Monday, April 20

As Moore’s law turns 50, what does the future hold for the transistor?

"The future of integrated electronics is the future of electronics itself."

When Intel co-founder Gordon Moore began his now-famous 1965 paper (PDF) "Cramming More Components Onto Integrated Circuits" with his bold proclamation about the future of electronics, few would have believed it—especially given the cost of integrated circuits at the time. And yet, 50 years on, Moore's three-page paper has come to define the computing industry. Its most famous prediction, that the number of components on an integrated circuit would double every year (later revised down to two years a decade later) has become a self-fulfilling prophecy for the computing industry, a solid goal for the world's semiconductor manufacturers to reach for.

For the most part, it's a goal that's been ably reached.

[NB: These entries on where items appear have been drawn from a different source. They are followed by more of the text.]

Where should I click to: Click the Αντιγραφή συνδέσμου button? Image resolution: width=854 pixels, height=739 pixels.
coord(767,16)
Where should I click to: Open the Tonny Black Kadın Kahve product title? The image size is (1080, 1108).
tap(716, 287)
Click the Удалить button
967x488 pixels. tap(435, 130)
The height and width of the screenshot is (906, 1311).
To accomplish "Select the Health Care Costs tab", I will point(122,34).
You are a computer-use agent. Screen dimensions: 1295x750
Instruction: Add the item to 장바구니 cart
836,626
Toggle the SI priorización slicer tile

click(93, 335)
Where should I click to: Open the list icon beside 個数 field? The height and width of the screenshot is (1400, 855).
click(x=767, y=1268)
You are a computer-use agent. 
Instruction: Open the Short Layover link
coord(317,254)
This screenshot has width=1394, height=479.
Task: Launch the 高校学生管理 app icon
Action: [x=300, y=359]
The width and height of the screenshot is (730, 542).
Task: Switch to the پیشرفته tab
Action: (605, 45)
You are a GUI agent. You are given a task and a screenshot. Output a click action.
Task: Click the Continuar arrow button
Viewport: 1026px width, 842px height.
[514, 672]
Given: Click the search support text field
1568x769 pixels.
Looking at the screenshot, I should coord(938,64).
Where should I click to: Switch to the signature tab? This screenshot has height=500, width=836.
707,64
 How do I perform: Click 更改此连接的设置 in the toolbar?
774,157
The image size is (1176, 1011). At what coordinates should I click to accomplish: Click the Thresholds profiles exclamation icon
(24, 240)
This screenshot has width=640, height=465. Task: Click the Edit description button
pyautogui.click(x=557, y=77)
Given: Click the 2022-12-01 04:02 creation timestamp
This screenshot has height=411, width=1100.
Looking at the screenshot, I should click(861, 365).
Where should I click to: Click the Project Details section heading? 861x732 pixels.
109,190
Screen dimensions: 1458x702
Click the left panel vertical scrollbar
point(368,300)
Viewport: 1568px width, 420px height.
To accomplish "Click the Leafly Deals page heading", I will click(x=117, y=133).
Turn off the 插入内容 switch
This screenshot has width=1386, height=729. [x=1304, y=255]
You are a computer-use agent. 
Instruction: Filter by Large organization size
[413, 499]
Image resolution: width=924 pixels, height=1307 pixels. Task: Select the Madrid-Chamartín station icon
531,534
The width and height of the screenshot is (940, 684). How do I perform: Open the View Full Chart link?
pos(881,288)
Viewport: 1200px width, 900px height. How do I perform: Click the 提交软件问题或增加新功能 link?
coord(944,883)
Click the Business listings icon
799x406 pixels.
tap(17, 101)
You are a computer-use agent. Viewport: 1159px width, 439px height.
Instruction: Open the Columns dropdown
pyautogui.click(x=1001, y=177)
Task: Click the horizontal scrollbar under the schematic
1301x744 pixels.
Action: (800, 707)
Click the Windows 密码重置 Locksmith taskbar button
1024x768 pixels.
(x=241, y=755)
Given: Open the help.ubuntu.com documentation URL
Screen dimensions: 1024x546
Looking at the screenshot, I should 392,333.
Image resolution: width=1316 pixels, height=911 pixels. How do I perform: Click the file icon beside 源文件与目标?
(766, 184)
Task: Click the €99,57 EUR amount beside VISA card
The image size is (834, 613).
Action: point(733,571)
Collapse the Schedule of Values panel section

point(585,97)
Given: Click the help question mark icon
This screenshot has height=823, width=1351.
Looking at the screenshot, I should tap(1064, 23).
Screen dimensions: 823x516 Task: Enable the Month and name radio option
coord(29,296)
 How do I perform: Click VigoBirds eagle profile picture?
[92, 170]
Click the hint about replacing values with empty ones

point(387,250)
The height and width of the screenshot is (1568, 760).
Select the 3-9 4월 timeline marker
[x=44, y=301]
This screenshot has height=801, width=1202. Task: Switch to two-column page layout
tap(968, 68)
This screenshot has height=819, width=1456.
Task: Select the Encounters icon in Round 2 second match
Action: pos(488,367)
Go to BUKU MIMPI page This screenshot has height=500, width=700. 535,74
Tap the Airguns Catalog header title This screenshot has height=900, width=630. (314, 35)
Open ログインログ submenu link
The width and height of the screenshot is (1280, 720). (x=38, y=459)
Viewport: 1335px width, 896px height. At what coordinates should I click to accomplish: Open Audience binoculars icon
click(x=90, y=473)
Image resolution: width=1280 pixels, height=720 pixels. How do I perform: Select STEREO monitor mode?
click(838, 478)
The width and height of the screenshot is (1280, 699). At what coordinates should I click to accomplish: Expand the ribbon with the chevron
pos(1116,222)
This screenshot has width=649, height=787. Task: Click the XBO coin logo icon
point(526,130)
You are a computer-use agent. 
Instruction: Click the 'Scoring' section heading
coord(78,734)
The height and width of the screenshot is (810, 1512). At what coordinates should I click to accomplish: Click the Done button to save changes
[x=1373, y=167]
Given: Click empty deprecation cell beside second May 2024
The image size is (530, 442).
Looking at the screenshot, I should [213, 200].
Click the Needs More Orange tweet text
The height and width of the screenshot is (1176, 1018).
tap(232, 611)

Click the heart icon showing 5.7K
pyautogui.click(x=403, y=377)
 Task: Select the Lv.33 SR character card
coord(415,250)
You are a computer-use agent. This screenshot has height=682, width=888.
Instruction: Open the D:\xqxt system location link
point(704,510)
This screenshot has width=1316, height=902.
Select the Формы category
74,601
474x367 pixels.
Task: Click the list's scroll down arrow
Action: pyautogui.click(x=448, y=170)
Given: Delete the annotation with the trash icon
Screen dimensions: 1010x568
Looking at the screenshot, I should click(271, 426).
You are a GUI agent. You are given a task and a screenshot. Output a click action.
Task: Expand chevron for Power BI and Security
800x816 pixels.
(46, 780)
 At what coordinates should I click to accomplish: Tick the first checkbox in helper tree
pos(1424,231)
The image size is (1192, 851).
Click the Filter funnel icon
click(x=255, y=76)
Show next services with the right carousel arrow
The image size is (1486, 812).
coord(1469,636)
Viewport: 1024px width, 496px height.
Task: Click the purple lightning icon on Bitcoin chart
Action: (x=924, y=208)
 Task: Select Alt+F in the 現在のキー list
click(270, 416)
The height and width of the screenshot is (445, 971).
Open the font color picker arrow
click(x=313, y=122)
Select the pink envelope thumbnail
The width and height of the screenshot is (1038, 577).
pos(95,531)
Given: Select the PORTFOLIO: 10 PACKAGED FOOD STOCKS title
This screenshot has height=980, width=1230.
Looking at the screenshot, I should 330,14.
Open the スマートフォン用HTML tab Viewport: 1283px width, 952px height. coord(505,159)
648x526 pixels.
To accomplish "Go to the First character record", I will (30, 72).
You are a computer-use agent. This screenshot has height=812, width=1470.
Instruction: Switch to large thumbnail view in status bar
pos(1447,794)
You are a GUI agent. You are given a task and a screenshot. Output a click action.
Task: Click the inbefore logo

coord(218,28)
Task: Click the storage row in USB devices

The rapid pace of technological advancement caused by Moore's law has enabled smartphones and tablets to usurp the desktop PC as the consumer's platform of choice, the likes of the PlayStation Vita to put the graphical horsepower of a PlayStation 2 (and sometimes 3) in the palm of your hand, and for AI like IBM's Watson to wipe the floor with some Jeopardy veterans. When Intel released its 8088 CPU back in 1979, the same CPU used in the original IBM PC, it came packed with 29,000 transistors built on a three-micrometer process to reach its 4.77 MHz clock speed. Today, a modern four-core Haswell processor packs in around 1.4 billion transistors built on a 22-nanometer process to reach 3GHz clock speeds.